This section dissects the operational DNA of Agilent and Revvity by comparing revenue distribution and internal dynamics. Its goal is to confront their economic moats to reveal which model offers the most resilient competitive advantage today.

Revenue Segmentation: The Strategic Mix

This comparison dissects how Agilent Technologies and Revvity diversify income streams and reveals their primary sector bets:

revenue by segment comparison

Agilent’s 2025 revenue shows a three-pronged mix: $2.9B in CrossLab, $2.7B in Life Sciences and Applied Markets, and $1.3B in Applied Markets. Revvity leans heavily on two segments, Diagnostics ($1.5B) and Life Sciences ($1.25B). Agilent’s broader base reduces concentration risk, while Revvity’s focus suggests strategic depth but higher exposure to sector-specific cycles. Agilent pivots on ecosystem lock-in; Revvity anchors on diagnostics strength.

Strengths and Weaknesses Comparison

This table compares the Strengths and Weaknesses of Agilent Technologies, Inc. and Revvity, Inc.:

Agilent Technologies Strengths

  • Diverse revenue streams including CrossLab and Life Sciences
  • Strong profitability with 18.75% net margin, 19.33% ROE
  • Favorable liquidity and leverage ratios
  • Solid global presence across Americas, Asia Pacific, Europe

Revvity Strengths

  • Focused product segments in Diagnostics and Life Sciences
  • Favorable WACC at 7.43% indicating efficient capital cost
  • Adequate liquidity ratios
  • Geographic diversification with significant international sales

Agilent Technologies Weaknesses

  • High P/E and P/B ratios suggest overvaluation risk
  • Dividend yield is low at 0.68%
  • Moderate asset turnover indicates potential inefficiency

Revvity Weaknesses

  • Low profitability with 3.33% ROE and 2.82% ROIC
  • Higher P/E ratio at 45.32 signals valuation concerns
  • Lower asset turnover at 0.23 reflects operational weakness
  • Interest coverage ratio at 3.7 is only moderate

Agilent demonstrates comprehensive strengths in profitability and global diversification, but faces valuation concerns. Revvity shows more limited profitability and operational efficiency, though it benefits from a lower cost of capital and geographic reach. Both companies present distinct strategic challenges in balancing growth and financial discipline.
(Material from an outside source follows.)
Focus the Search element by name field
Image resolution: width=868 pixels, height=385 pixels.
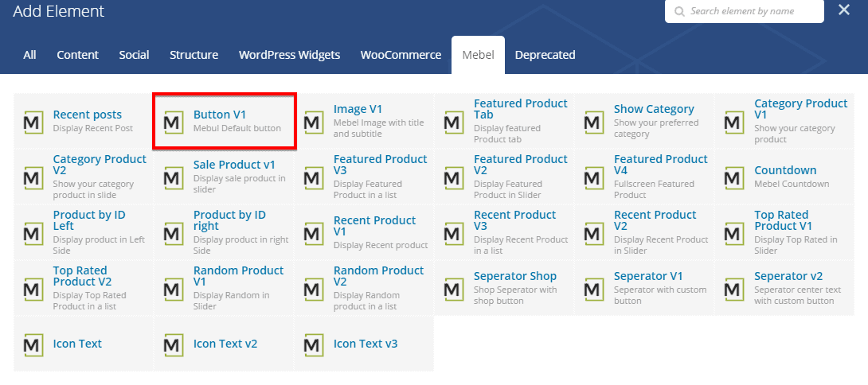click(x=751, y=11)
The Moat Duel: Analyzing Competitive Defensibility

A structural moat shields long-term profits from relentless competitive erosion. Without it, market share and margins quickly erode:

Agilent Technologies, Inc.: Intangible Assets and Broad Product Ecosystem

Agilent’s moat stems from its extensive product portfolio and specialized application solutions. It sustains margins above 18%, reflecting strong ROIC over WACC. In 2026, expanding diagnostics software deepens this intangible asset moat.

Revvity, Inc.: Specialized Instrumentation with Narrower Market Focus

Revvity relies on niche analytical instruments and diagnostics but lacks Agilent’s breadth. Its negative ROIC trend signals value destruction. Future growth hinges on successful innovation in genomics workflows to stabilize margins.

Verdict: Intangible Assets vs. Niche Instrumentation – Moat Breadth Wins

Agilent’s wider ecosystem and steady value creation deliver a deeper moat than Revvity’s shrinking returns. Agilent is better equipped to defend and expand market share in evolving diagnostics and life sciences.

Which stock offers better returns?

The past year shows distinct price movements for both stocks, with Agilent Technologies experiencing a marked decline and Revvity displaying a milder downturn coupled with recent recovery signs.

stock price comparison

Trend Comparison

Agilent Technologies’ stock fell 12.14% over the past year, confirming a bearish trend with decelerating losses and a high volatility standard deviation of 12.76. The price ranged between 154.23 and 102.48.

Revvity’s stock declined 3.16% overall, also bearish but with accelerating momentum. Recent months reveal a 3.38% price increase and a lower volatility of 11.37, indicating a possible trend reversal.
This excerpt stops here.